Children’s Commissioner ‘misses opportunity to tackle Govt squeamishness about the family’

The Children’s Commissioner for England has called on the next Prime Minister to do more to help families stay together, saying the Government has been too “squeamish” about standing up for the family.

However, despite acknowledging the problem of family breakdown in her independent report, Dame Rachel de Souza went on to claim that family structure was less important than ‘relational quality’.

The Christian Institute’s Ciarán Kelly said she had “missed the opportunity to state plainly that children do best when they grow up with their married, biological parents”.

‘Squeamish’

Data collected by Dame Rachel de Souza shows that children fare much better in stable families, which she said provided “most powerful foundation for the future” and offers “universal values and provable protections”.

“What we should be supporting is stability and keeping couples together. We know that children in loving families do incredibly well and do better. That doesn’t mean there is any blame for those who do not, but it’s a goal that we all want to achieve.”

Dame Rachel noted: “It’s interesting that governments tend to be a bit squeamish about talking about family”, explaining that adults and children told her researchers that families “are the most important things in their lives”.

She added: “For whatever reason governments have ducked it, they could and should engage with it in a really positive way.”

Family structure ‘less important’

The Commissioner noted that 44 per cent of children do not spend their whole childhood living with both biological parents, while a massive 23 per cent grow up in single-parent households – almost double the European average.

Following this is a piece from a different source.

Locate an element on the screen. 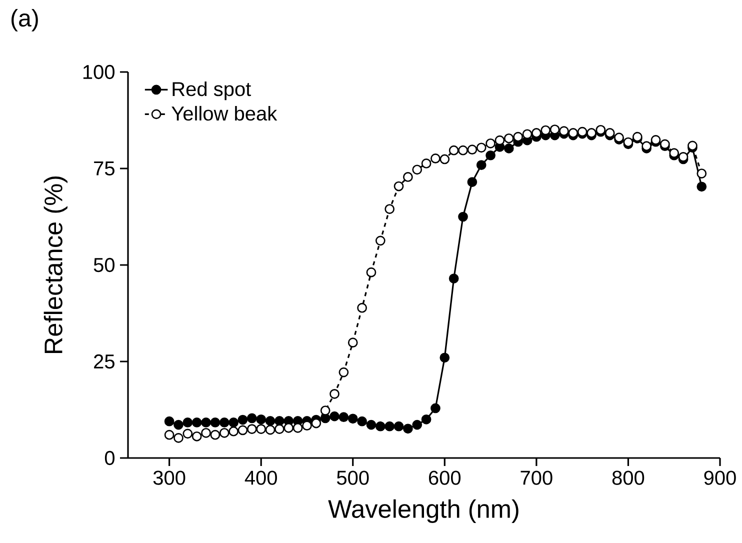 The height and width of the screenshot is (543, 742). x-tick-label: 900 is located at coordinates (720, 478).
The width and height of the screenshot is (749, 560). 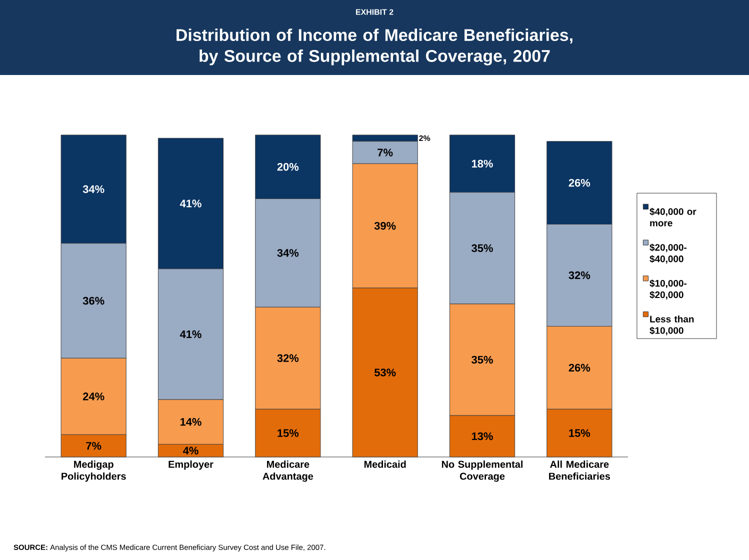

Yet she went on to claim that whilst family relationships played an important part in child outcomes, the composition of the family was less significant.

She said: “I found having a stable and loving family, whatever form that takes, can determine a child’s future success”, adding that there should be a move away from “focusing solely on formation and measuring households” and instead a move towards the relational quality of families.

Marriage

The Christian Institute’s Ciarán Kelly welcomed the Commissioner’s desire to see families stay together, but said de Souza’s “own squeamishness had led to a missed opportunity”.

“It is certainly true that the Government has done little to keep families together – quite the opposite in fact, with the recent introduction of no-fault divorce. But Dame Rachel is wrong to downplay the importance of family structure.

“Research consistently shows that children do best when they grow up with their married, biological mum and dad. And that’s true even when controlling for education, income, and other factors.”

Family breakdown

In 2019, a report from the Centre for Social Justice (CSJ) highlighted the dramatic effect family breakdown has on young people, with those whose parents split up significantly more likely to experience alcoholism, homelessness, debt, to get in trouble with the police, to underachieve in school, or to become pregnant while still a teenager.

CSJ Chairman Sir Iain Duncan Smith said in the report: “The stark fact is that the break-up of family relationships is one of the quickest routes to poverty.”

And in 2017, a study by the Social Trends Institute reported that marriage is “associated with more family stability for children across the globe”, while cohabitation is “typically associated with more instability”.